The worked loan-approval illustration: a model producing 92 percent accuracy on the majority group and 78 percent on a minority Group A ships under a utilitarian SWF (aggregate revenue is positive) and does not ship under a prioritarian SWF (the higher false-rejection rate on Group A is amplified by the prioritarian weighting). The chapter’s section on fairness (Ch 6.3) extends with the named criteria (demographic parity, equalized odds, calibration), which the formal-fairness literature has shown are not jointly satisfiable in general. So even within a single SWF, picking which fairness criterion to enforce is another value-loading decision.

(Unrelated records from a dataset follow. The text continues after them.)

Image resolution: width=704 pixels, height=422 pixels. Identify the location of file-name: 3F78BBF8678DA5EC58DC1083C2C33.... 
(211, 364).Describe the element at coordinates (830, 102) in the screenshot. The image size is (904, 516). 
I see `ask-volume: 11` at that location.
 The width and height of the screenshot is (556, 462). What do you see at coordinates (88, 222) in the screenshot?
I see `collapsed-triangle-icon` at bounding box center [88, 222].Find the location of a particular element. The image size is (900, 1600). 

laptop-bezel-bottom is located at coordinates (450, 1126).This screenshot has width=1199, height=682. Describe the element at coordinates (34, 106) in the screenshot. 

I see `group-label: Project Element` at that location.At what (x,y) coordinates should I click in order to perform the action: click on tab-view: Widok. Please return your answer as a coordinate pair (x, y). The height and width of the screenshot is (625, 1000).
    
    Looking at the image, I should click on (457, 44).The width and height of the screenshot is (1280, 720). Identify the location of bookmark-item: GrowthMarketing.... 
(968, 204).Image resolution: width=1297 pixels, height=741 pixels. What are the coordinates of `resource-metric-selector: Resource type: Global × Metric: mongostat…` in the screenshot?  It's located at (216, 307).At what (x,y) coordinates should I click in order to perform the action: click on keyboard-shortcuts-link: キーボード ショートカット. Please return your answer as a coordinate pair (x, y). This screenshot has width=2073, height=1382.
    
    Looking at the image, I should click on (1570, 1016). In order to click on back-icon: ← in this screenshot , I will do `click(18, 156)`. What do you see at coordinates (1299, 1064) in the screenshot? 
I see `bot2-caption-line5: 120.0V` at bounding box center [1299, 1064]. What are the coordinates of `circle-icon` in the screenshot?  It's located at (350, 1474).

The wider Ch 6 catalog (sections 6.2 through 6.7) works law, fairness, the economic engine, wellbeing, preferences, happiness. The lesson body notes that wellbeing, preferences, and happiness are not interchangeable: a system optimizing for preferences (what users click) can produce outcomes that reduce wellbeing (what makes lives go well) and reduce happiness (subjective affect). The L4 proxy-gaming failures are operating on these distinctions.

The L4 callback: outer alignment is hard because the loss function does not capture the goal. L7 names a deeper reason: there is no single goal to capture; there are many stakeholders, many ethical frameworks, and any specification is implicitly choosing between them. The honest version of value-loading is to make that choice transparent and contestable, not to hide it inside a loss function.

The L7 capability is the move from naming to defending: explain moral uncertainty without leaning on jargon, name the three strategies with their tradeoffs, distinguish utilitarian from prioritarian SWFs and identify a deployment decision the choice changes, recognize cost-benefit analysis as an incomplete approximation, connect to L4’s outer-alignment problem. Practice has a moral-parliament design exercise, a worked loan-approval SWF decision, and a cost-benefit-analysis critique.

L8 takes the multi-agent dynamics L6 previewed and works them at full depth (game theory, cooperation, conflict). L9 brings governance as the policy-layer instrument. The Phase 3 picture closes the track.